TASK BRIEF: Update the whole listing below by replacing every "Choose" with "Pick" and keeping everything else unchanged. Leave the pictures out of your answer.

PROVIDED DATA:
## Begin
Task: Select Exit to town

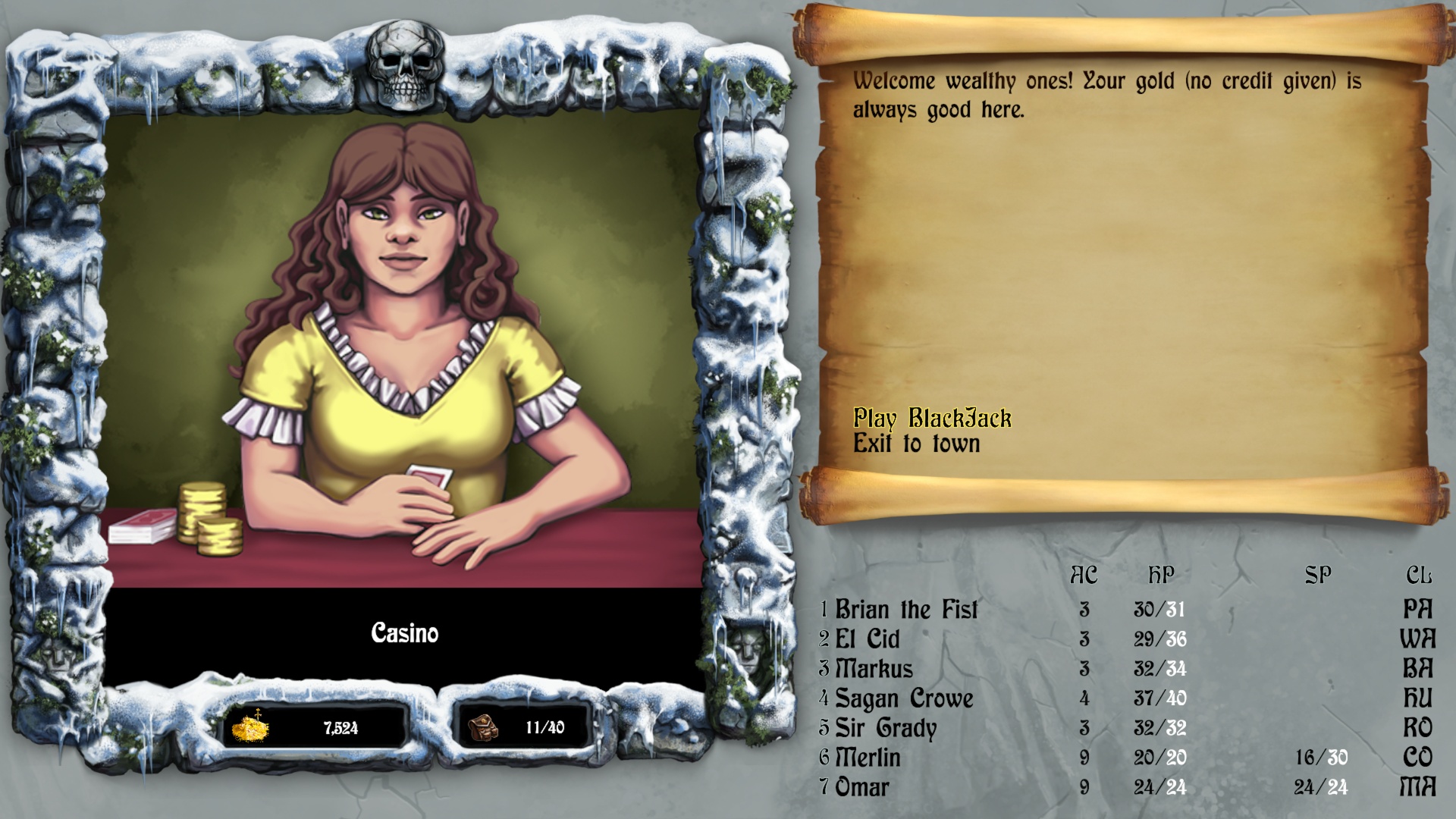Action: coord(916,444)
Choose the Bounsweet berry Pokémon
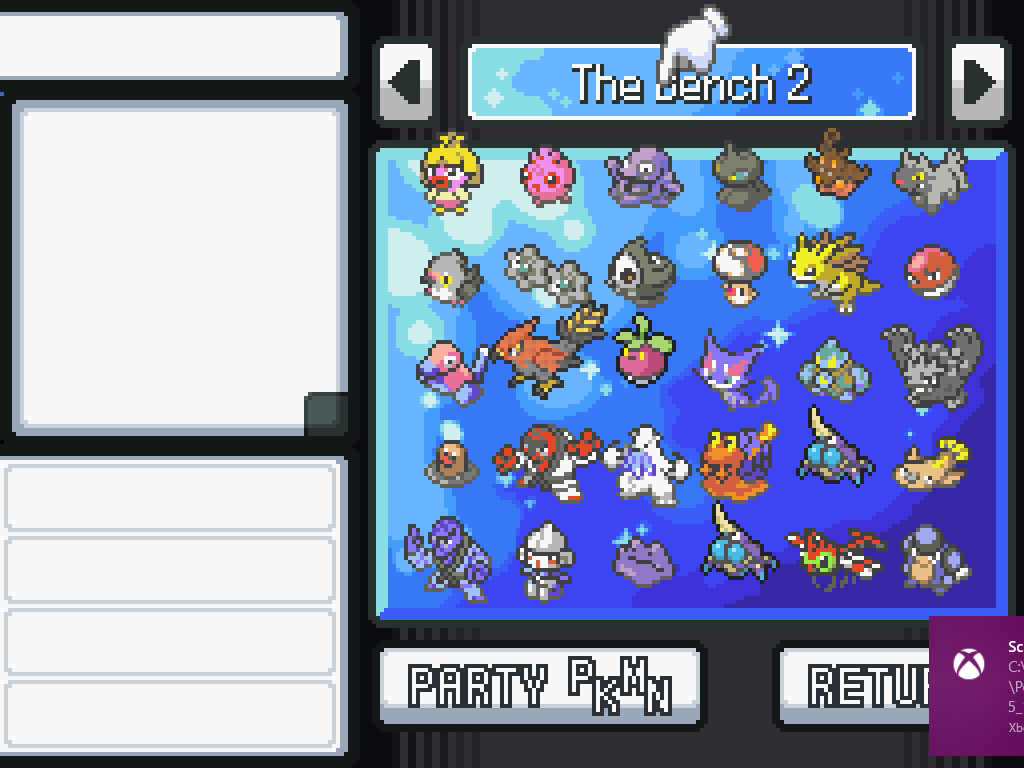The image size is (1024, 768). click(644, 353)
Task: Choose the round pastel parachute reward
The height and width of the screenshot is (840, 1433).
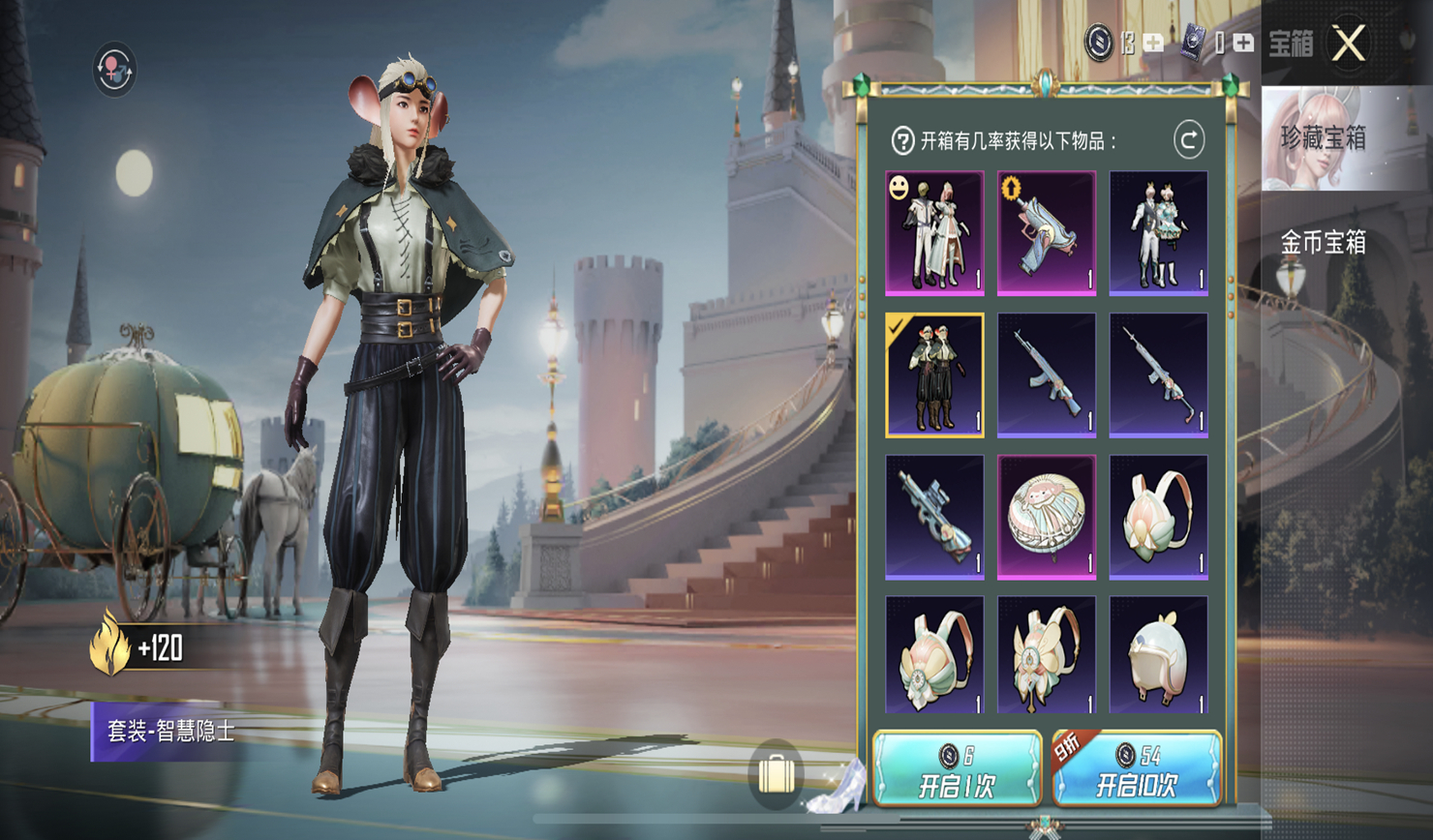Action: [1047, 517]
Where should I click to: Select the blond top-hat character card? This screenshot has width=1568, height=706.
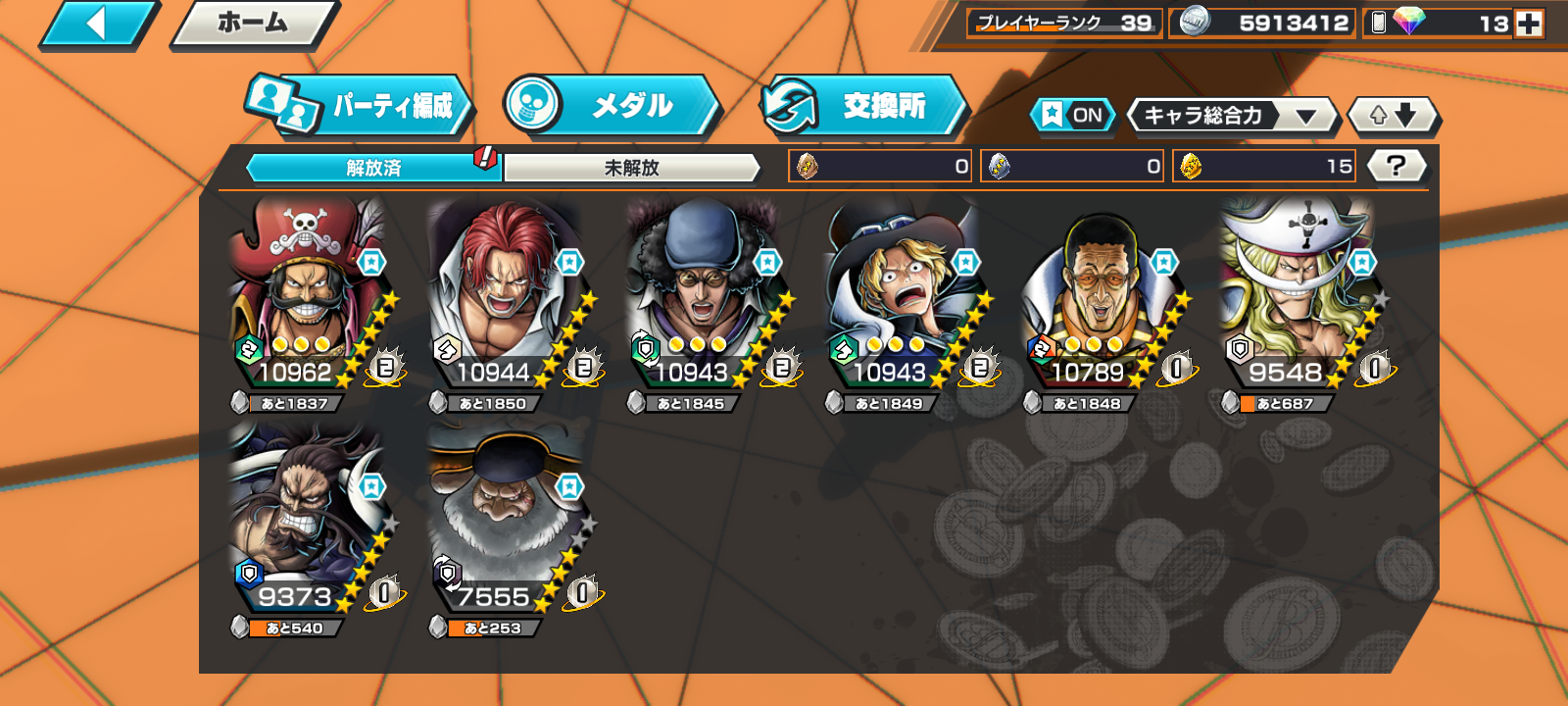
## End
RESPONSE TO THE TASK:
Task: Select Exit to town

Action: coord(916,444)
Pick the Bounsweet berry Pokémon
The image size is (1024, 768). click(644, 353)
Task: Pick the round pastel parachute reward
The height and width of the screenshot is (840, 1433).
Action: [1047, 517]
Where should I click to: Select the blond top-hat character card? This screenshot has width=1568, height=706.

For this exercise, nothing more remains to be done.